Pull out each line of the rows below that contains the string "screenshot", copying every such line in full and unchanged.

(Data listing)
+++++
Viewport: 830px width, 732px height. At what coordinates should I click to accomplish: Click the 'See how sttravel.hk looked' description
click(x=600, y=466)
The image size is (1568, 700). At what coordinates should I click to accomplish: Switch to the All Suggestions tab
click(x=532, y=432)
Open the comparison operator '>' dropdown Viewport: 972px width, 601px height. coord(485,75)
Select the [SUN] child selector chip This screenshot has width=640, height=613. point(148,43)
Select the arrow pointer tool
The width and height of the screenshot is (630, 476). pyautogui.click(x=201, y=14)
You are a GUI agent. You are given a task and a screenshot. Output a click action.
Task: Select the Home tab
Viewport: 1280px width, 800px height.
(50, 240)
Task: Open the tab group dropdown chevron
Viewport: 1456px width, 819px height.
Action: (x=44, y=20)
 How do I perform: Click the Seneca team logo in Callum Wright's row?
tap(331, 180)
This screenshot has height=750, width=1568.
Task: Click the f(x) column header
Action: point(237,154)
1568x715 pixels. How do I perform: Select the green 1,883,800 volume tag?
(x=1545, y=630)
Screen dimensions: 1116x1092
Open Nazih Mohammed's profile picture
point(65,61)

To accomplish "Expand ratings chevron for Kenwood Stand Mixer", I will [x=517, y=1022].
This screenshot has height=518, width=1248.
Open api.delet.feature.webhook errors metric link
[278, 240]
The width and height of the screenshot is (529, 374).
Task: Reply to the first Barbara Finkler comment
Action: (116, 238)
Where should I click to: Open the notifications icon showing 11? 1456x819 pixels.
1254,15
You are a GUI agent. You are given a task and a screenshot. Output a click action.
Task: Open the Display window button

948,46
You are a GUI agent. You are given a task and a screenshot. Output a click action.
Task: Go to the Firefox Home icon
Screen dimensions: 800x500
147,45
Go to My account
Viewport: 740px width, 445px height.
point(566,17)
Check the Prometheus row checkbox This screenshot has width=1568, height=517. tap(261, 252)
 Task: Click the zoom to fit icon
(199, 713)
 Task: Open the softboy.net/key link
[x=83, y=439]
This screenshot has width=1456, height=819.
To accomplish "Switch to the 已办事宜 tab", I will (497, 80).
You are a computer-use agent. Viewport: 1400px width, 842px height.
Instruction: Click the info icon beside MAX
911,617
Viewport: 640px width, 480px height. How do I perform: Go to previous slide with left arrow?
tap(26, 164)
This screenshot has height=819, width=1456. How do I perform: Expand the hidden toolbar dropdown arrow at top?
+++++
# Task output:
Select the [SUN] child selector chip This screenshot has width=640, height=613. point(148,43)
The width and height of the screenshot is (630, 476). pyautogui.click(x=201, y=14)
You are a GUI agent. You are given a task and a screenshot. Output a click action.
This screenshot has height=750, width=1568.
This screenshot has height=518, width=1248.
The width and height of the screenshot is (529, 374).
You are a GUI agent. You are given a task and a screenshot. Output a click action.
You are a GUI agent. You are given a task and a screenshot. Output a click action.
Check the Prometheus row checkbox This screenshot has width=1568, height=517. tap(261, 252)
This screenshot has width=1456, height=819.
This screenshot has height=819, width=1456. How do I perform: Expand the hidden toolbar dropdown arrow at top?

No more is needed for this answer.